Text excerpt
*** Block opens ***

DEEP LEARNING-BASED CLASSIFICATION OF AUTHENTIC AND TAMPERED IMAGES WITH TAMPERING LOCALIZATION VIA IMAGE PROCESSING

Abstract

Digital photographs underpin evidence in journalism, law, and medicine, yet skillfully forged images can still evade casual inspection. This paper introduces an InceptionV3-based network that simultaneously classifies images as authentic or tampered, while also identifying the manipulated regions. Experiments were conducted on the CASIA v2.0 dataset, which contains 7,492 authentic and 5,123 tampered images with 5,123 corresponding ground truth images. We use an 85% / 7.5% / 7.5% split for training, validation, and testing. All images are resized to 224 x 224 px and normalized to [0, 1] be-fore end-to-end training with Adam (initial learning rate 1 x 10⁻⁴) and categorical cross-entropy. The proposed model attains 95.31% accuracy on the test set, surpassing recent InceptionV3 baselines despite its compact architecture. Tamper localization is achieved by thresholding the network’s dual-branch saliency map, which is then overlaying binary ground-truth contours. These overlays accurately highlight boundaries, even under aggressive JPEG compression and minor edits. By sharing features between detection and localization, the network learns forensic artifacts blocking, boundary mismatches, and illumination discontinuities, without the need for auxiliary loss terms or attention modules. Code, trained weights, and evaluation scripts are made publicly available to ensure full reproducibility.

*** Block closes ***

(Pixel coordinate grounding records)
*** Block opens ***

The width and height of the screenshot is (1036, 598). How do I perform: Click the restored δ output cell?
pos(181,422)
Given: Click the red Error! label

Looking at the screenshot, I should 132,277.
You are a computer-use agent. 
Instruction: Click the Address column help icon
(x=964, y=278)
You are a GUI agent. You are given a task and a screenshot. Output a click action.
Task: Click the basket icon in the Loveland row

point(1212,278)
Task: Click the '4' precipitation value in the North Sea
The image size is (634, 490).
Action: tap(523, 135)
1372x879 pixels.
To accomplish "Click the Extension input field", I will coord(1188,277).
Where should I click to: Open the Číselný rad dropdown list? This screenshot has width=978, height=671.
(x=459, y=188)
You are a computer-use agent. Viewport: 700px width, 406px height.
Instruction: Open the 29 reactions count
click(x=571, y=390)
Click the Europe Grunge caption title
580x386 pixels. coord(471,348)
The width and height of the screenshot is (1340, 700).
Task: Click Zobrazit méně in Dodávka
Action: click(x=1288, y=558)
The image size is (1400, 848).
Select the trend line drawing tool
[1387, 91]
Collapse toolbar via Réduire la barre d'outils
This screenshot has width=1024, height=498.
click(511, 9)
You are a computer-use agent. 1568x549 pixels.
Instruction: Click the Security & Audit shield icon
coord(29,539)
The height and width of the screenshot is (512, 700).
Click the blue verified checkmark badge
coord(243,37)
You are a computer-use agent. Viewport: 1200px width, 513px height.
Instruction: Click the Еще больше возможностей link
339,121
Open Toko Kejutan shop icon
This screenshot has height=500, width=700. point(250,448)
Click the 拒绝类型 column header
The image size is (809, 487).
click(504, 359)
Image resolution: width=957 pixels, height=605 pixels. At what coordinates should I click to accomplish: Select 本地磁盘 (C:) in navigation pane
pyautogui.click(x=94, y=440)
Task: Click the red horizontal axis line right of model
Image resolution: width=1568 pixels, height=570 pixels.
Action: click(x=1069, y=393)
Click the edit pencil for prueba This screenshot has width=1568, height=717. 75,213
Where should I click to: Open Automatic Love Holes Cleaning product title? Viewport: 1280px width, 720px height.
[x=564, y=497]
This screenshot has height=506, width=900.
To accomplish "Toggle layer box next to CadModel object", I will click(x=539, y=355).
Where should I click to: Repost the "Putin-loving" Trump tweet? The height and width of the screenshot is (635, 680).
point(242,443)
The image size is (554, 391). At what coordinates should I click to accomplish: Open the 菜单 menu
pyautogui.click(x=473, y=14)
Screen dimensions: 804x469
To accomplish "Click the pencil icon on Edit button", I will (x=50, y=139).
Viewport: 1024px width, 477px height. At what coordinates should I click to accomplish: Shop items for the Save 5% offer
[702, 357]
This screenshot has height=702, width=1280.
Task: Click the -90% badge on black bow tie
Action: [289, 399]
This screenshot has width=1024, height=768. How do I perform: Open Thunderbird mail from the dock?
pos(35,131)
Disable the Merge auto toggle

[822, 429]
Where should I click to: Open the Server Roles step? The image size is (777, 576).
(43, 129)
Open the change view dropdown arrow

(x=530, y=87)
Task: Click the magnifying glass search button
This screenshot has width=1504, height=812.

*** Block closes ***

What the exercise asks
Please decide whether each statement agrees with the abstract on tampered-image classification, answering yes or no and quoting the words that settle it. 1. The CASIA v2.0 dataset used contains 7,492 authentic images. 2. The network is trained with stochastic gradient descent. 3. The network depends on attention modules to learn forensic artifacts. The records were taken from a different source than the text.

Written answer
1. Yes: "which contains 7,492 authentic and 5,123 tampered images"
2. No: "training with Adam (initial learning rate 1 x 10⁻⁴)"
3. No: "without the need for auxiliary loss terms or attention modules"